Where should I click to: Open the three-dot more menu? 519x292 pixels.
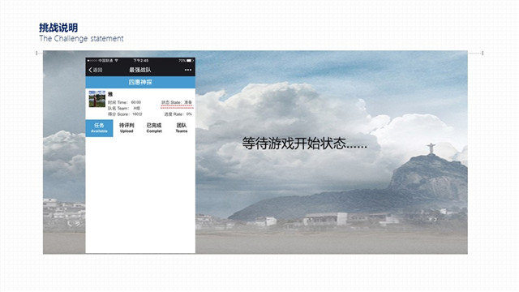pyautogui.click(x=188, y=70)
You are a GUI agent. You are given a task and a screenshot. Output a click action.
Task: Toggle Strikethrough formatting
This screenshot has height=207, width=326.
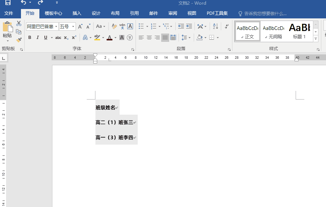click(58, 38)
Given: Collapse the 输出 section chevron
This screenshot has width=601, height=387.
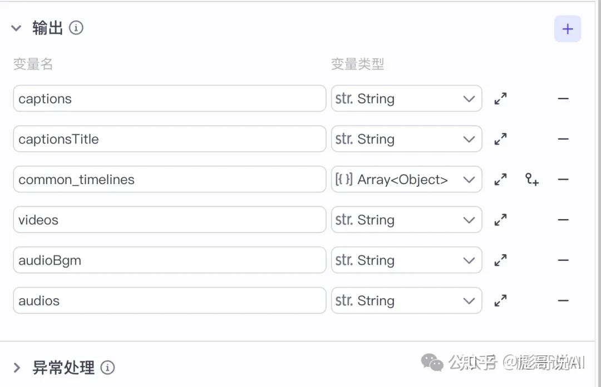Looking at the screenshot, I should pos(16,28).
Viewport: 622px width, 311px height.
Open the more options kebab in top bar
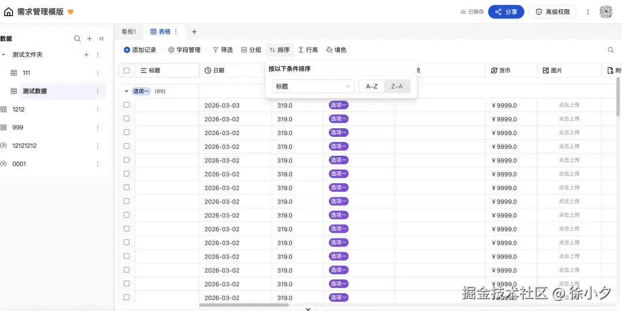(x=587, y=11)
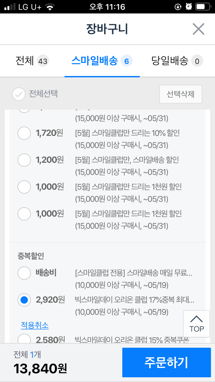The image size is (215, 382).
Task: Tap the battery icon in status bar
Action: pos(202,7)
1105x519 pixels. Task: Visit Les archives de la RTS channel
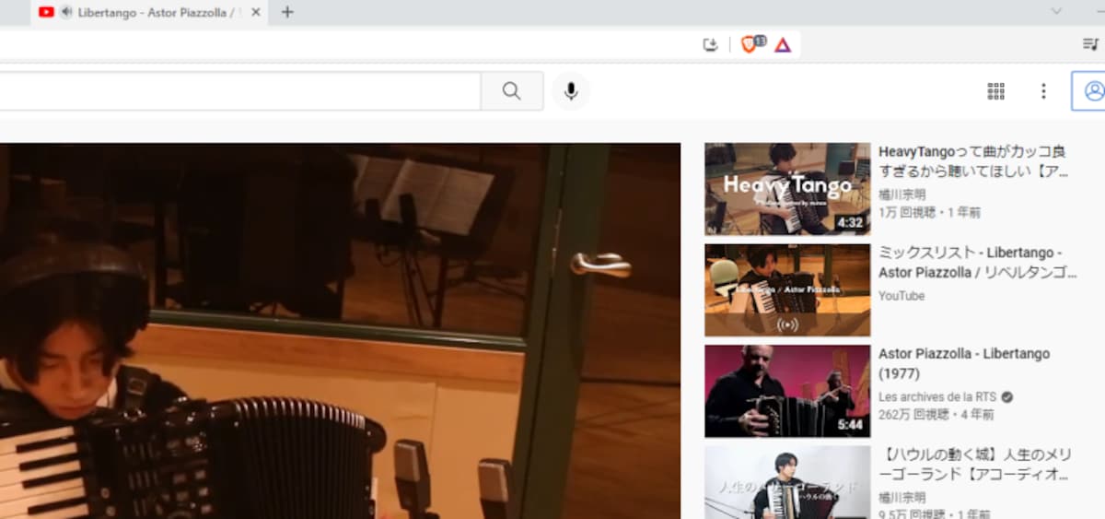pos(937,396)
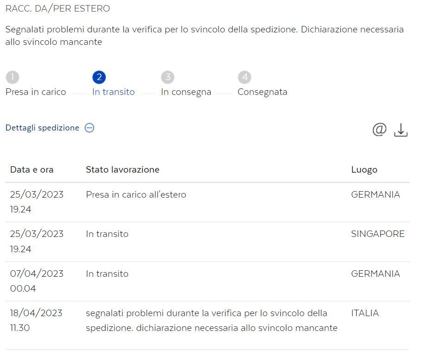The image size is (422, 355).
Task: Click the Presa in carico all'estero row
Action: (136, 195)
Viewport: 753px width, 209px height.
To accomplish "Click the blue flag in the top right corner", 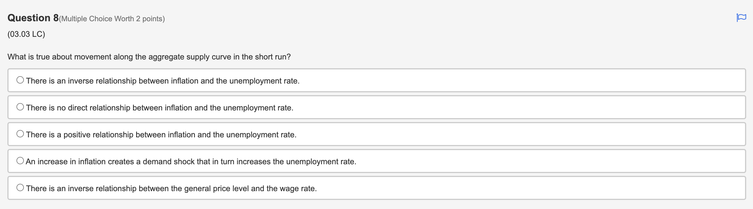I will coord(742,17).
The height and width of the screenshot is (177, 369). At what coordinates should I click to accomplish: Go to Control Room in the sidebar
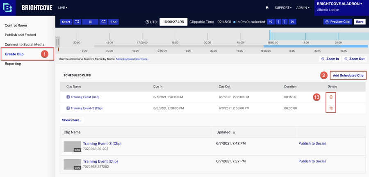coord(16,25)
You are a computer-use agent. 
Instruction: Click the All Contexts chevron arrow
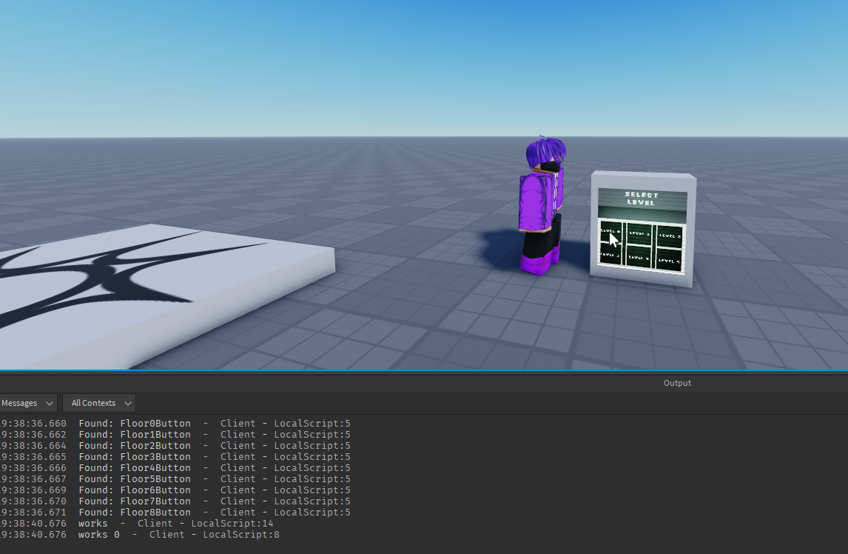(127, 403)
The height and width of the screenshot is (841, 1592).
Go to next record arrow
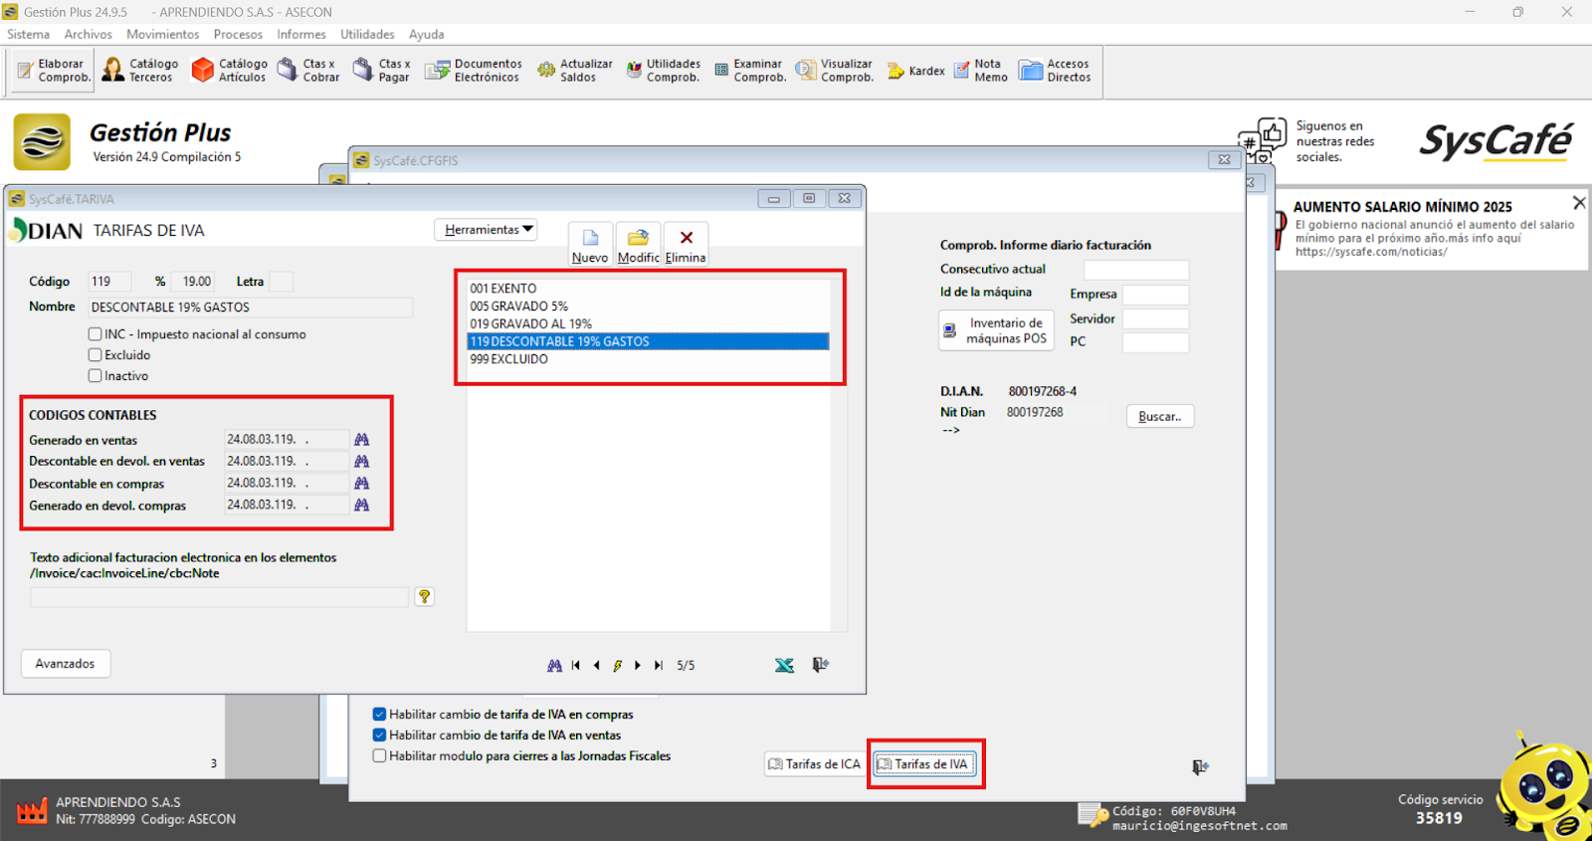click(638, 666)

------------------------------------------------

• _Problem_: Each line above that contains "agent" counts once; report the total of such lines and nothing more.

• _The completed task_: 2